About this exercise
The copy you give must match the listing below exactly and contain no pictures.
--------------------------------------------------
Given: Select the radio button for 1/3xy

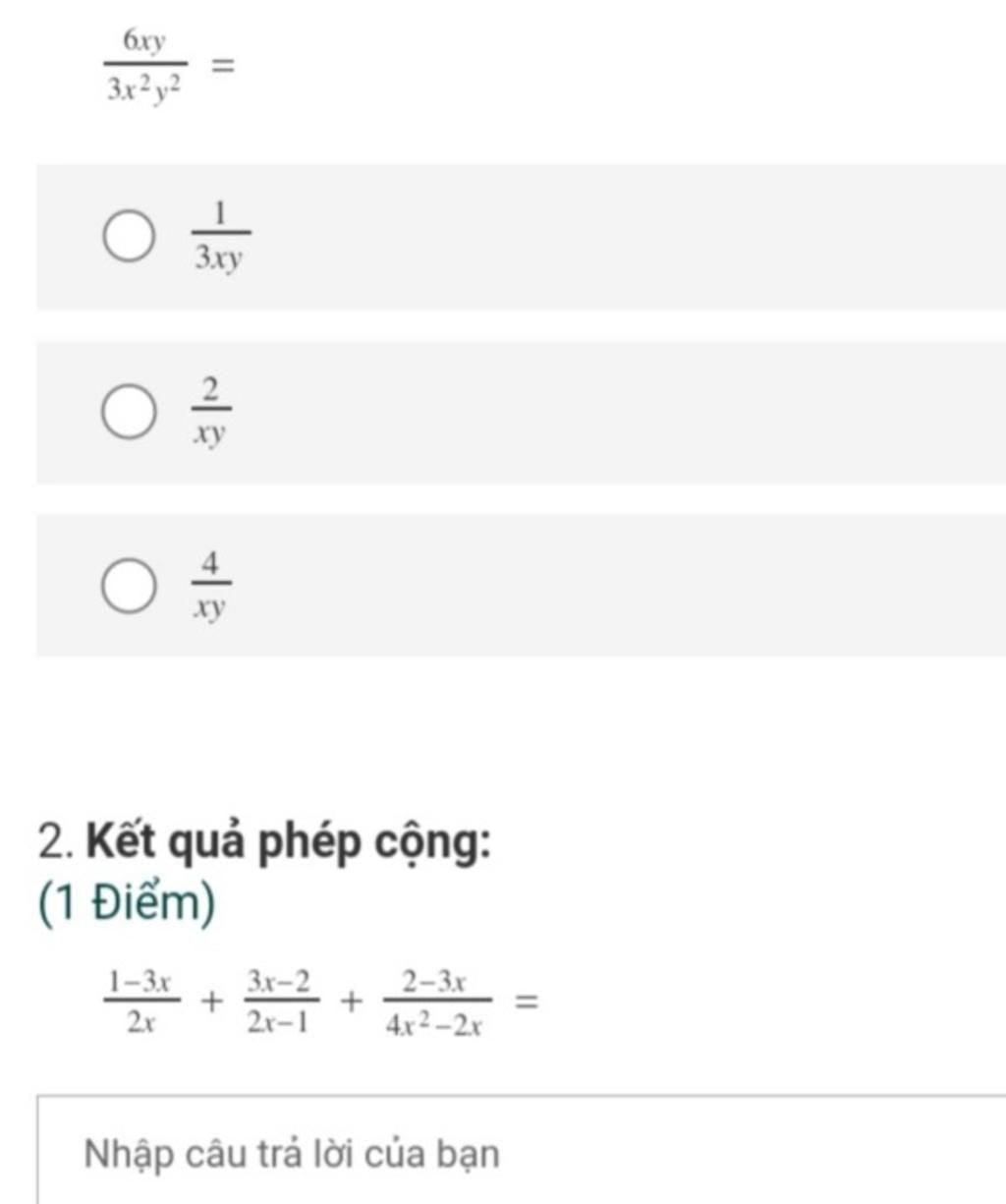Looking at the screenshot, I should tap(129, 236).
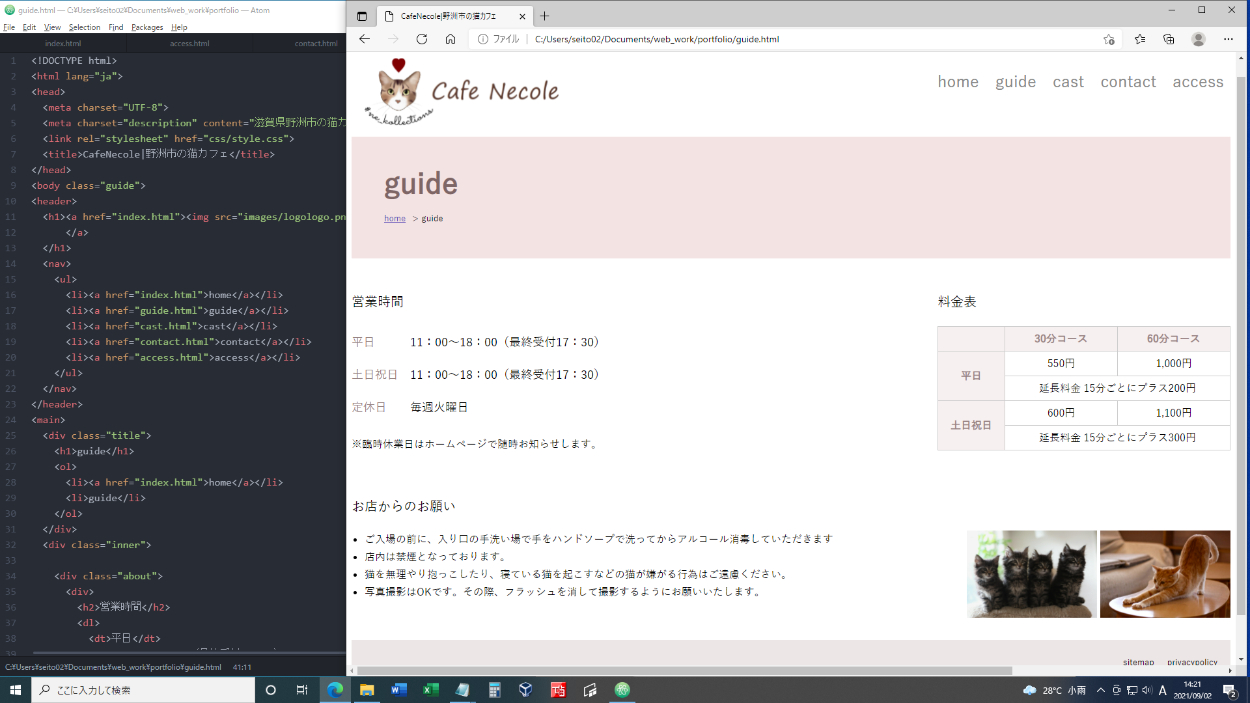Viewport: 1250px width, 703px height.
Task: Click the browser address bar URL
Action: point(657,39)
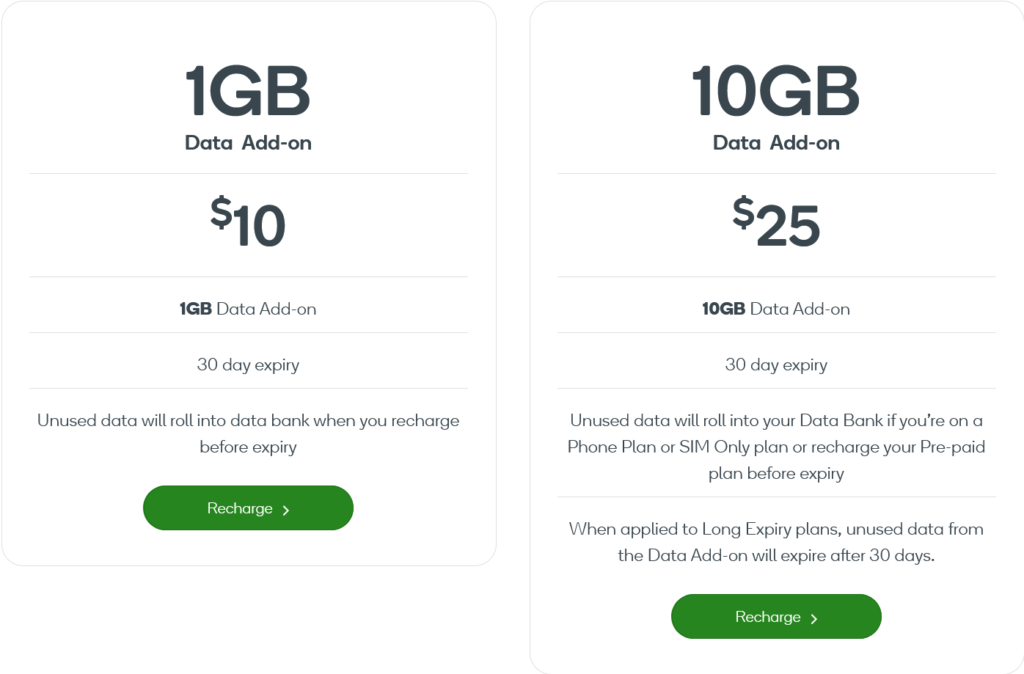Click the 30 day expiry row on the 1GB card
Image resolution: width=1024 pixels, height=674 pixels.
click(x=248, y=364)
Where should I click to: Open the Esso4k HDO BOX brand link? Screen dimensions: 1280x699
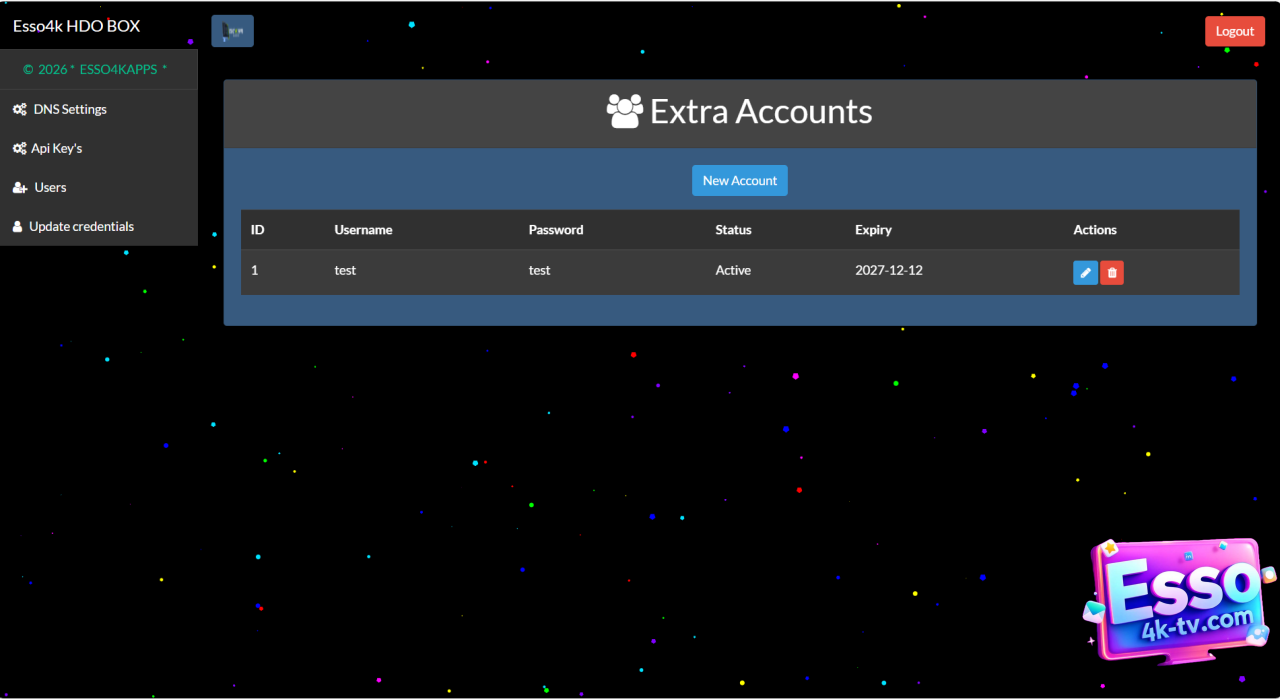click(77, 26)
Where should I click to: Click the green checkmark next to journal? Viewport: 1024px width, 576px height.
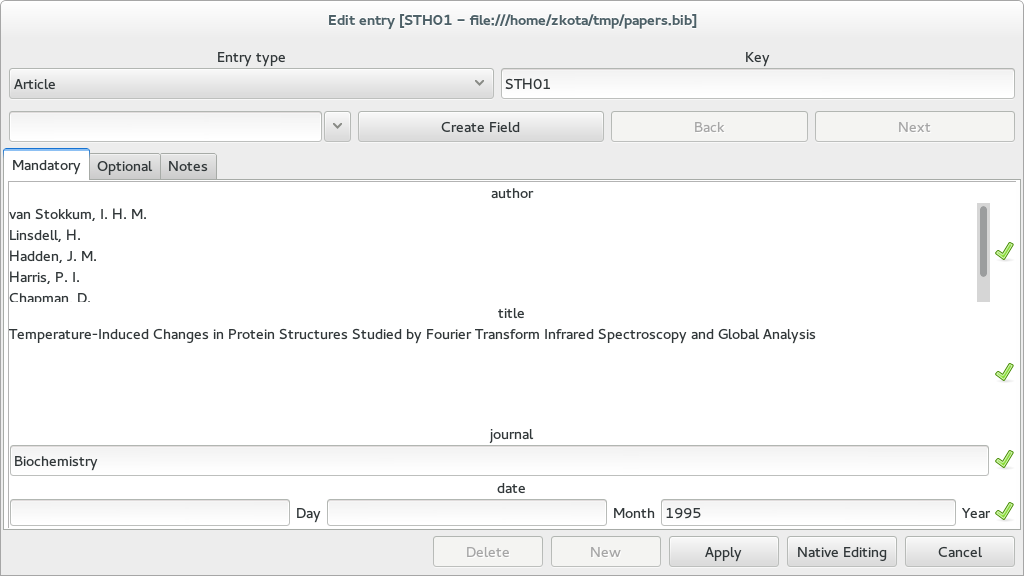pos(1004,460)
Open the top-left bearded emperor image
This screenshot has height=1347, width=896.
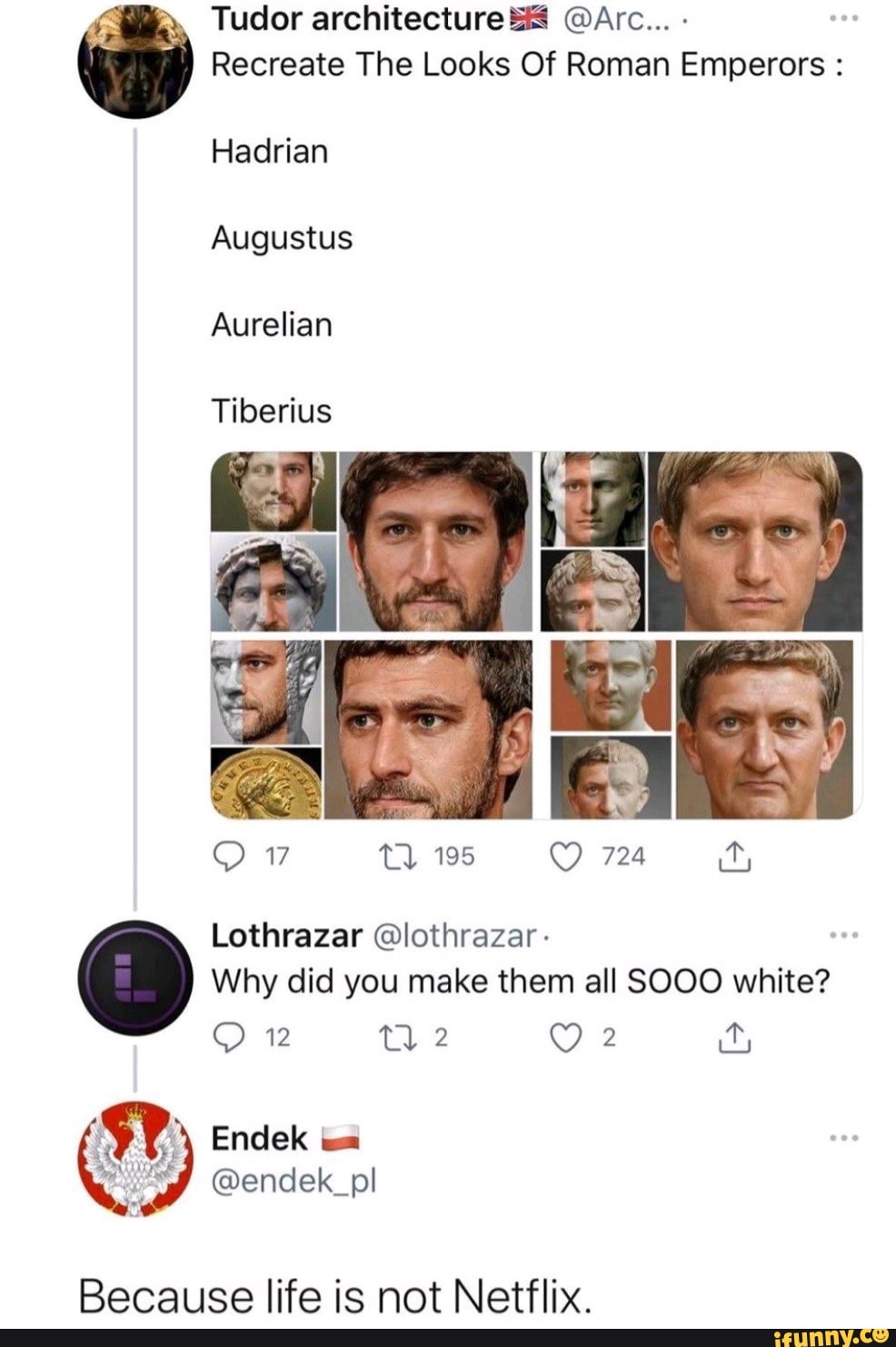[x=373, y=541]
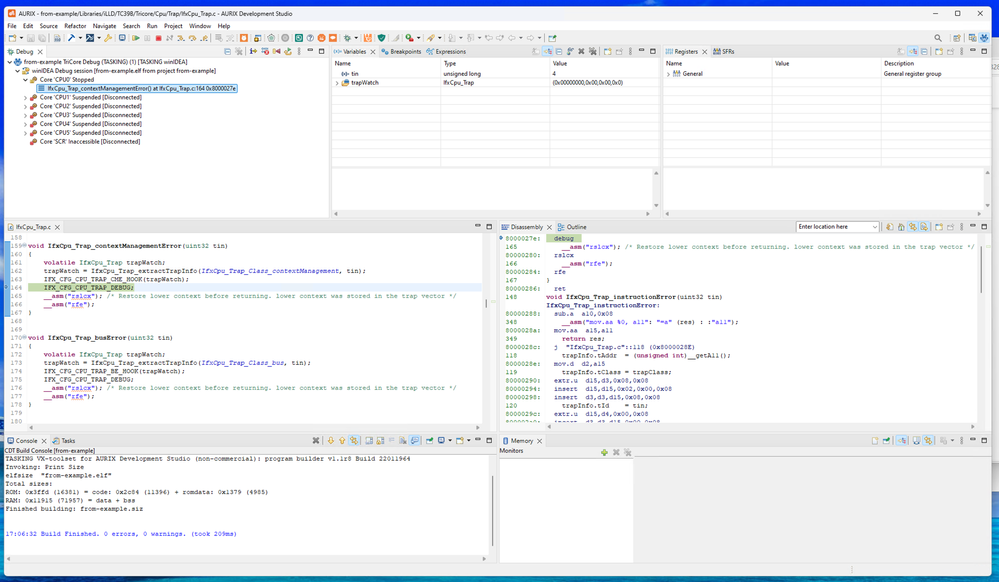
--------------------------------------------------
Solution to this exercise
Given: Select the radio button for 1/3xy

Looking at the screenshot, I should tap(129, 236).
Viewport: 1250px width, 703px height.
Task: Click the browser address bar URL
Action: point(657,39)
Click the 30 day expiry row on the 1GB card
Image resolution: width=1024 pixels, height=674 pixels.
click(x=248, y=364)
Where should I click to: Open the Esso4k HDO BOX brand link? Screen dimensions: 1280x699
click(77, 26)
Where should I click to: Click the green checkmark next to journal? Viewport: 1024px width, 576px height.
pos(1004,460)
Open the top-left bearded emperor image
This screenshot has height=1347, width=896.
[x=373, y=541]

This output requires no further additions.